• _Exercise objective_
Show each line of the data below in which "next" occurs.

○ ○ ○

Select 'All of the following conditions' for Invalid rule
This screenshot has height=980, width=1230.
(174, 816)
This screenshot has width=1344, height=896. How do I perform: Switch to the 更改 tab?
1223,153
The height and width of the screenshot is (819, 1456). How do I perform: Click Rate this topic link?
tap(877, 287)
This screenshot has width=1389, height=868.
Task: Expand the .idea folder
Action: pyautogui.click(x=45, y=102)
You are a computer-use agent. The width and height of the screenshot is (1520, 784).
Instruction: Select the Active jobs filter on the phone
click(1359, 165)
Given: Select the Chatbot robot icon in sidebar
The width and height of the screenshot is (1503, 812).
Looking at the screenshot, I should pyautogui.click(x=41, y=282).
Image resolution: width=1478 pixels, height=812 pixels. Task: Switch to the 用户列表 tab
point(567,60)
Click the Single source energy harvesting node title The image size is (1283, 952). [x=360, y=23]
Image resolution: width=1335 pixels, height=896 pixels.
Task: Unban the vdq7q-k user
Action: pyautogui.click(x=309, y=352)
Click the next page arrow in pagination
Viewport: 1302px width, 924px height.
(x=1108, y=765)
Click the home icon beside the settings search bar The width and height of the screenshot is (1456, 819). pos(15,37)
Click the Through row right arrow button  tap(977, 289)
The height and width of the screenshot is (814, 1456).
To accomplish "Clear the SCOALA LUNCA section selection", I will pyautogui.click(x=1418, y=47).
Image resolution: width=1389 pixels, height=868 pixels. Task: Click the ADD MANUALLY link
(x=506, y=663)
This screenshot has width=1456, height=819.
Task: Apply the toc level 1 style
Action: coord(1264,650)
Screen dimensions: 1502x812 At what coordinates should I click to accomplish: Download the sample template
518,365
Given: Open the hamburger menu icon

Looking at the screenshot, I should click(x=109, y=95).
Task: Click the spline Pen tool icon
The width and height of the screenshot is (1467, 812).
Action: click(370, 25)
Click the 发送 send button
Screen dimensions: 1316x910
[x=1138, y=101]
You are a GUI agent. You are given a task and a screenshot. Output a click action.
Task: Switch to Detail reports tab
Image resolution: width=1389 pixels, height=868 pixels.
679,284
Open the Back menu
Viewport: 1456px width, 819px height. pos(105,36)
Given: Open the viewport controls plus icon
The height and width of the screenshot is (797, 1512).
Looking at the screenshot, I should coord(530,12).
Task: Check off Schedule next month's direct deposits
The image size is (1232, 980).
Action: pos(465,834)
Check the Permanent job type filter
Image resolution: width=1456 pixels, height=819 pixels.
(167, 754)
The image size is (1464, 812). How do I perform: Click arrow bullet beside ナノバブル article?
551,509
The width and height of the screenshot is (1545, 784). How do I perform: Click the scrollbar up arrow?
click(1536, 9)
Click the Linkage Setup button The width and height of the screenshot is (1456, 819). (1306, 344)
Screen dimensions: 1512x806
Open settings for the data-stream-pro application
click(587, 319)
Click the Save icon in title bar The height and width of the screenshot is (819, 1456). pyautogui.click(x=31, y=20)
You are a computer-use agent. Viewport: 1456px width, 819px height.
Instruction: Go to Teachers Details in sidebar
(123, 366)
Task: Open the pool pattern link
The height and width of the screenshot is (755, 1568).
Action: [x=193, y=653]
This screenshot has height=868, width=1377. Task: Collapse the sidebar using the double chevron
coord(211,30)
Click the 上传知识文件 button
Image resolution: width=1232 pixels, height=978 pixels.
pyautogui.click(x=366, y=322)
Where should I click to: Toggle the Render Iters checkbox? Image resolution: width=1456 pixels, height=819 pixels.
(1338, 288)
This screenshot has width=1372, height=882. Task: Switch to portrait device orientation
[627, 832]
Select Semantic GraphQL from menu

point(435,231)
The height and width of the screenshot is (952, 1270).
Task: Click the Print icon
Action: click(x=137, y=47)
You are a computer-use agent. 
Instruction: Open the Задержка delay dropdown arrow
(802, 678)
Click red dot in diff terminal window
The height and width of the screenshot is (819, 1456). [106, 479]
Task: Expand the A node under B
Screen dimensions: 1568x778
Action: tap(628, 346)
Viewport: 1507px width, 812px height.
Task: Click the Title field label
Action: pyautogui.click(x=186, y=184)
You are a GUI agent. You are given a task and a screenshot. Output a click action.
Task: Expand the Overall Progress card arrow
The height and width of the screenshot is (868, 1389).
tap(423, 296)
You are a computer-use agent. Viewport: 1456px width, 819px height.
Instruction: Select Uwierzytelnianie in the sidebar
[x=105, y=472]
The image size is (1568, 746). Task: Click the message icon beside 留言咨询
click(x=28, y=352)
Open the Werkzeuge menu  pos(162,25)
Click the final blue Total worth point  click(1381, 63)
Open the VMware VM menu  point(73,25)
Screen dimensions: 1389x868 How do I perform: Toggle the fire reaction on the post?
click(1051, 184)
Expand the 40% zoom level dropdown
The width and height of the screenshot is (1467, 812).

○ ○ ○

• _Solution for this task_
Click the next page arrow in pagination
Task: Check off Schedule next month's direct deposits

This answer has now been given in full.